━━━━━ DATA LINES ━━━━━
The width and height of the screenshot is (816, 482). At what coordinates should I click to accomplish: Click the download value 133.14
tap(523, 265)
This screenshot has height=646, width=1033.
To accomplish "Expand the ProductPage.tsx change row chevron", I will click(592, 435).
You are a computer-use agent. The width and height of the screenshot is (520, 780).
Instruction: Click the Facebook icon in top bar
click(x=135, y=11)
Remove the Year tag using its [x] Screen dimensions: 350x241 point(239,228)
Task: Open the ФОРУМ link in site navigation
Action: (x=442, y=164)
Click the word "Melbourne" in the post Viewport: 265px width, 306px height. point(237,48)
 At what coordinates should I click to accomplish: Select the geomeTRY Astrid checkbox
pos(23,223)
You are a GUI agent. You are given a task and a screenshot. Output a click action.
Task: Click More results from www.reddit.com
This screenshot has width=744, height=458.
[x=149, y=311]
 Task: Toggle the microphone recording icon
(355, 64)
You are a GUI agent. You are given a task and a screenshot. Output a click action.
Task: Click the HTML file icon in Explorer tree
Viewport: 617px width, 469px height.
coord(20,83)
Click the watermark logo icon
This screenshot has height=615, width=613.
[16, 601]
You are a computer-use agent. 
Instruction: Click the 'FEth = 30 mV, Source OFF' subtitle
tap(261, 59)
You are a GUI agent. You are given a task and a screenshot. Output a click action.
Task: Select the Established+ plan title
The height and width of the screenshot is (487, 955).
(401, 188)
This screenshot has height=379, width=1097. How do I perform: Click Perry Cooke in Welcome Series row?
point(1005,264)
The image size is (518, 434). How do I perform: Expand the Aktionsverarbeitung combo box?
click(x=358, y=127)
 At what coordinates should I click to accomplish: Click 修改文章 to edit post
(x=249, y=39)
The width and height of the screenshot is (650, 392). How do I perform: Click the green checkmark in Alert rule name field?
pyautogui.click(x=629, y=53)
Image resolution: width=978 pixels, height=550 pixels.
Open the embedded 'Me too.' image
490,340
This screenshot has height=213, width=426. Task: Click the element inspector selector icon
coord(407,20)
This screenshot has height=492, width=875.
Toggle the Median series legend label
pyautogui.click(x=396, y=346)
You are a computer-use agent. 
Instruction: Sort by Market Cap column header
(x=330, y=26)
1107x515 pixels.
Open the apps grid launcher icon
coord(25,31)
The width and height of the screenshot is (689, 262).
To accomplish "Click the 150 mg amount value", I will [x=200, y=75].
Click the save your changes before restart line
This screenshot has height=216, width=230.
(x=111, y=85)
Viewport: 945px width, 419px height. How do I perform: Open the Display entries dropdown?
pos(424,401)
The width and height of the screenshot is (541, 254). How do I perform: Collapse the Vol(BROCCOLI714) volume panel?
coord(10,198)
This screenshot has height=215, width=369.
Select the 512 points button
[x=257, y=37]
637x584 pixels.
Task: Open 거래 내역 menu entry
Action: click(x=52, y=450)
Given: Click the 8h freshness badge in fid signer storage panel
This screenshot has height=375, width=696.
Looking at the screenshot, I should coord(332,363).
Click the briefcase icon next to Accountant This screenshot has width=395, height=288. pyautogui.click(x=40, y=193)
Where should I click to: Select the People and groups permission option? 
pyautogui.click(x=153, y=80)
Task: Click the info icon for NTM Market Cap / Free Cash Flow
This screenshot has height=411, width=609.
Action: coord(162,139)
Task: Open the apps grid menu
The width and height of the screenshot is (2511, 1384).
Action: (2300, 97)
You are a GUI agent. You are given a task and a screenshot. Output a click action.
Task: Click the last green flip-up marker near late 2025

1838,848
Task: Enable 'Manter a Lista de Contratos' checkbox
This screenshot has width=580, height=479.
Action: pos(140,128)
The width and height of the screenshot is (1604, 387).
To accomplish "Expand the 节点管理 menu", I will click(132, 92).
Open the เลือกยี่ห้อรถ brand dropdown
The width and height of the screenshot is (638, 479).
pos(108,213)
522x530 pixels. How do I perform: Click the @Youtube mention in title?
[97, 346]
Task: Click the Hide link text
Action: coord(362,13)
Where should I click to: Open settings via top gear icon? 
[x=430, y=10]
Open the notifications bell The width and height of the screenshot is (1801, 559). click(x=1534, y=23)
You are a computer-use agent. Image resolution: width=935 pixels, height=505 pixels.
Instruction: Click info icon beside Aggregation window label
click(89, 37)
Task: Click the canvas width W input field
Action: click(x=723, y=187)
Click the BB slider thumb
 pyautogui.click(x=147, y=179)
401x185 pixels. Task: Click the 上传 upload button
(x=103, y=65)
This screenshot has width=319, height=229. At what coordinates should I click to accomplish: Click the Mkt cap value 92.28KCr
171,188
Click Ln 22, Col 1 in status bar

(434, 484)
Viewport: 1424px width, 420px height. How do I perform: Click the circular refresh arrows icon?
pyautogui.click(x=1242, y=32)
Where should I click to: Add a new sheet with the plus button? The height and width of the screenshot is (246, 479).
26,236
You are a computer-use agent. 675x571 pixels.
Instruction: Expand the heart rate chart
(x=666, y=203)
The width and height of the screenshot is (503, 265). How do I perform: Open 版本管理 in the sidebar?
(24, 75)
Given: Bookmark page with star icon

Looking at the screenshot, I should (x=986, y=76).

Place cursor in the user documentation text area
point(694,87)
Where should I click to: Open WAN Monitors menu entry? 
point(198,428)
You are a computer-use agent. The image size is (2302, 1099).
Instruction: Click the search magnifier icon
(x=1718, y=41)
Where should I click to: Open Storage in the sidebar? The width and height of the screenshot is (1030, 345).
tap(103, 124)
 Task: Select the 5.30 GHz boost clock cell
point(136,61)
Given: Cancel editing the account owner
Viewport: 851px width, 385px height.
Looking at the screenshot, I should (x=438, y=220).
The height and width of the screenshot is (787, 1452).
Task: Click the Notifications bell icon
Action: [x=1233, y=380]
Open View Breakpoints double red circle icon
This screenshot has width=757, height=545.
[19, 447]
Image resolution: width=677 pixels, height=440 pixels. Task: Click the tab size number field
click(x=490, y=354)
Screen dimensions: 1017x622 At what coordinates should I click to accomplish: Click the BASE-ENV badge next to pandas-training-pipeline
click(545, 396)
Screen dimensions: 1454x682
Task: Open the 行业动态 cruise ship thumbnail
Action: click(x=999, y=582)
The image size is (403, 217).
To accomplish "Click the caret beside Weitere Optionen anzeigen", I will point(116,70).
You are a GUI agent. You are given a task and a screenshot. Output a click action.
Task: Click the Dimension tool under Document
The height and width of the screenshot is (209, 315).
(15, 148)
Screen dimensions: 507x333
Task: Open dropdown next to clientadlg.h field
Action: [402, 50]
━━━━━
(WHAT THIS TASK INVOLVES)
Reproduce, without alteration, the lines above from the first one through the line that contains "(x=249, y=39)", including both of those lines.

(RESPONSE TO THIS EXERCISE)
The width and height of the screenshot is (816, 482). At what coordinates should I click to accomplish: Click the download value 133.14
tap(523, 265)
This screenshot has height=646, width=1033.
To accomplish "Expand the ProductPage.tsx change row chevron", I will click(592, 435).
You are a computer-use agent. The width and height of the screenshot is (520, 780).
Instruction: Click the Facebook icon in top bar
click(x=135, y=11)
Remove the Year tag using its [x] Screen dimensions: 350x241 point(239,228)
Task: Open the ФОРУМ link in site navigation
Action: (x=442, y=164)
Click the word "Melbourne" in the post Viewport: 265px width, 306px height. point(237,48)
 At what coordinates should I click to accomplish: Select the geomeTRY Astrid checkbox
pos(23,223)
You are a GUI agent. You are given a task and a screenshot. Output a click action.
Task: Click More results from www.reddit.com
This screenshot has width=744, height=458.
[x=149, y=311]
 Task: Toggle the microphone recording icon
(355, 64)
You are a GUI agent. You are given a task and a screenshot. Output a click action.
Task: Click the HTML file icon in Explorer tree
Viewport: 617px width, 469px height.
coord(20,83)
Click the watermark logo icon
This screenshot has height=615, width=613.
[16, 601]
You are a computer-use agent. 
Instruction: Click the 'FEth = 30 mV, Source OFF' subtitle
tap(261, 59)
You are a GUI agent. You are given a task and a screenshot. Output a click action.
Task: Select the Established+ plan title
The height and width of the screenshot is (487, 955).
(401, 188)
This screenshot has height=379, width=1097. How do I perform: Click Perry Cooke in Welcome Series row?
point(1005,264)
The image size is (518, 434). How do I perform: Expand the Aktionsverarbeitung combo box?
click(x=358, y=127)
 At what coordinates should I click to accomplish: Click 修改文章 to edit post
(x=249, y=39)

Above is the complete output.